Crews race to find survivors of deadly Oklahoma twister!
OKLAHOMA CITY, Oklahoma (PNN) - May 20, 2013 - Emergency crews searched the broken remnants of an Oklahoma City suburb Tuesday for survivors of a massive tornado that flattened homes and demolished an elementary school. At least 24 people were killed, including at least nine children, and those numbers were expected to climb.
As the sun rose over the shattered community of Moore, the state medical examiner's office cut the estimated death toll by more than half but warned that the number was likely to climb again. Governor Mary Fallin said an untold number of people were still missing.

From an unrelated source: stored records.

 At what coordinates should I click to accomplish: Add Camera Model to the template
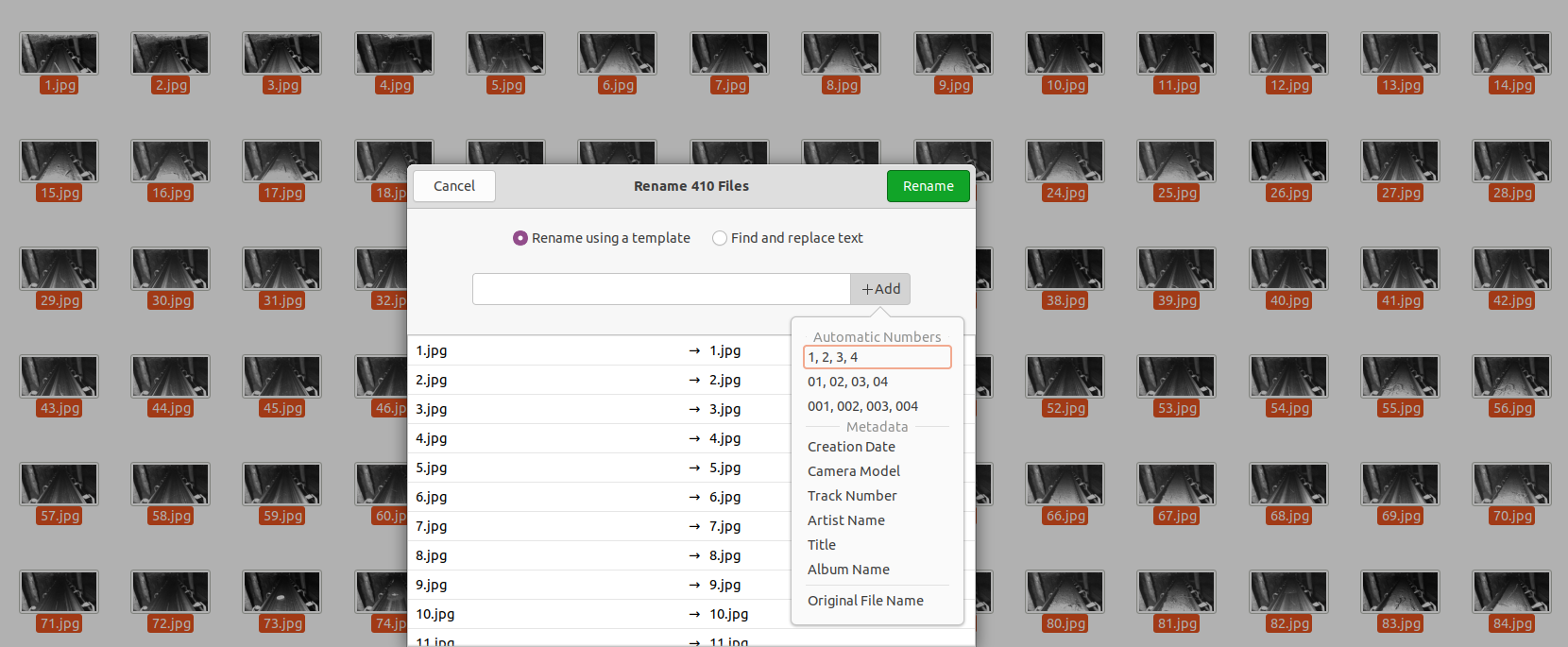[x=853, y=471]
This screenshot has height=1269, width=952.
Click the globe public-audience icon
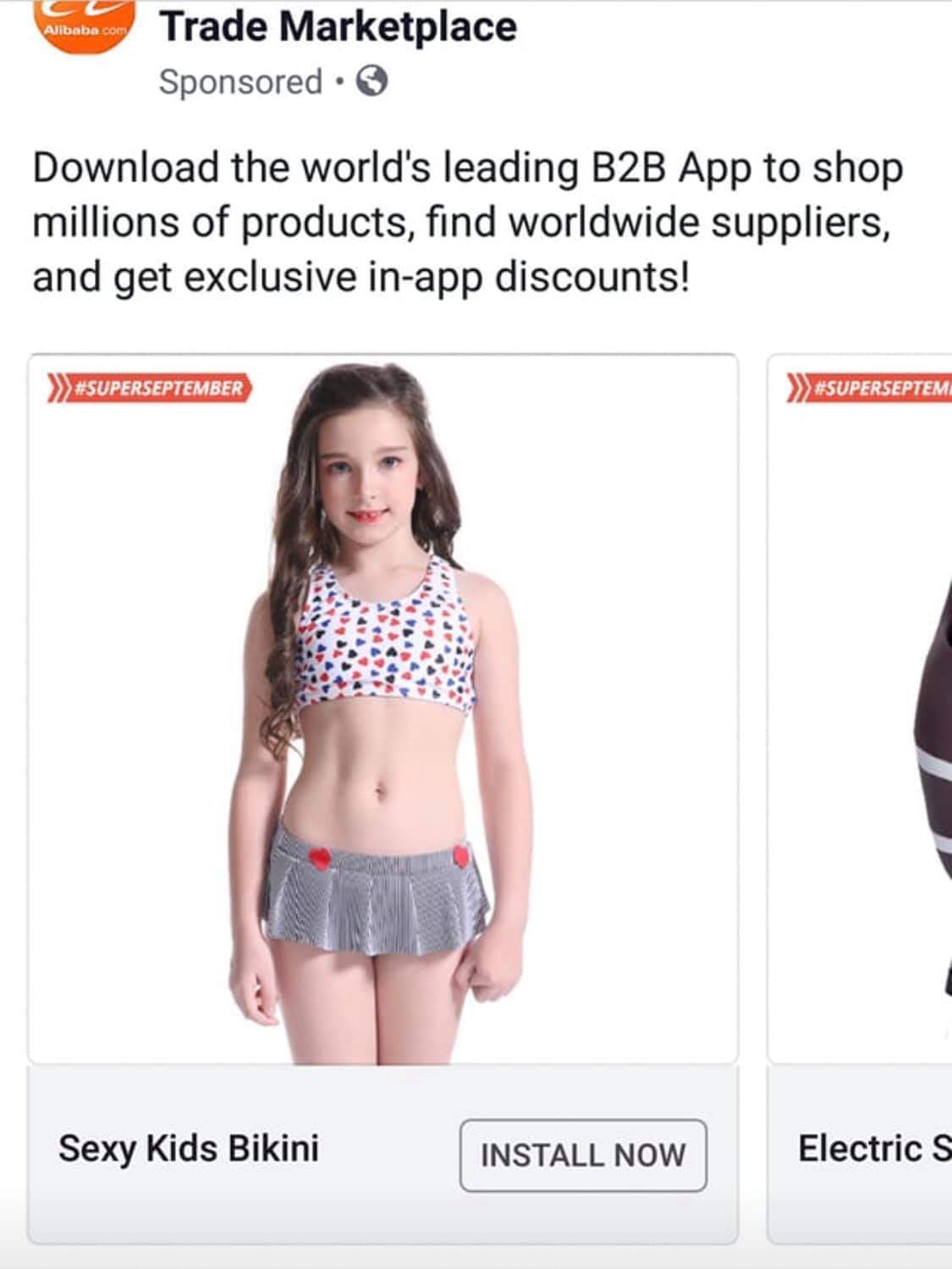tap(372, 82)
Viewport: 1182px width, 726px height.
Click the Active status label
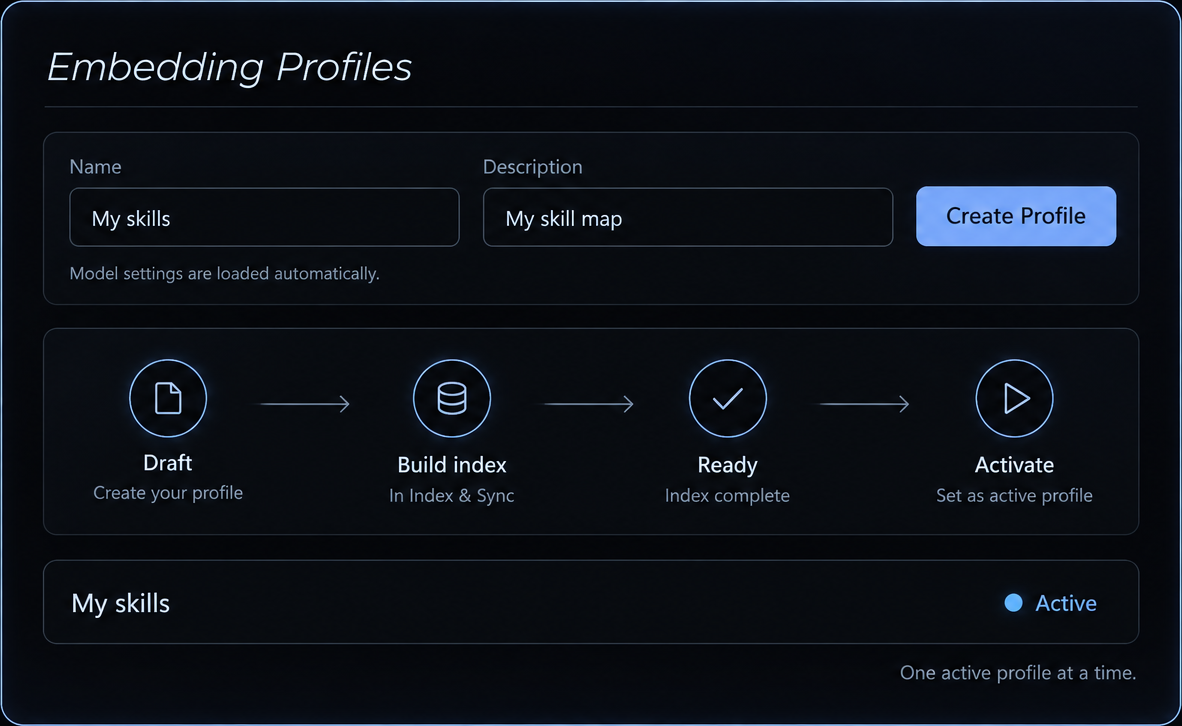(x=1065, y=603)
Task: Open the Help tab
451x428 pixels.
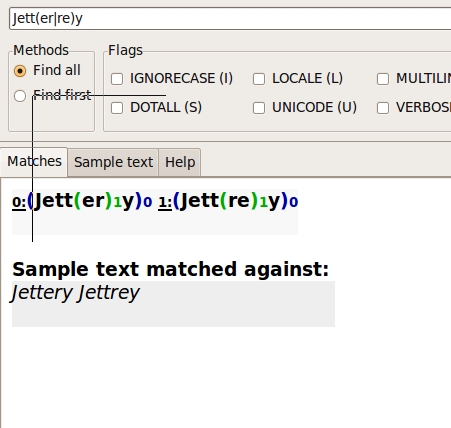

More than 200 people had been treated at area hospitals.
Other search-and-rescue teams focused their efforts at Plaza Towers Elementary, where the storm ripped off the roof, knocked down walls and turned the playground into a mass of twisted plastic and metal as students and teachers huddled in hallways and bathrooms.
Seven of the nine dead children were killed at the school, but several students were pulled alive from under a collapsed wall and other heaps of mangled debris. Rescue workers passed the survivors down a human chain of parents and neighborhood volunteers. Parents carried children in their arms to a triage center in the parking lot. Some students looked dazed, others terrified.
Officials were still trying to account for a handful of children not found at the school who may have gone home early with their parents.
The National Weather Service issued an initial finding that the tornado was an EF-4 on the enhanced Fujita scale, the second most powerful type of twister. It estimated that the twister was at least half a mile wide.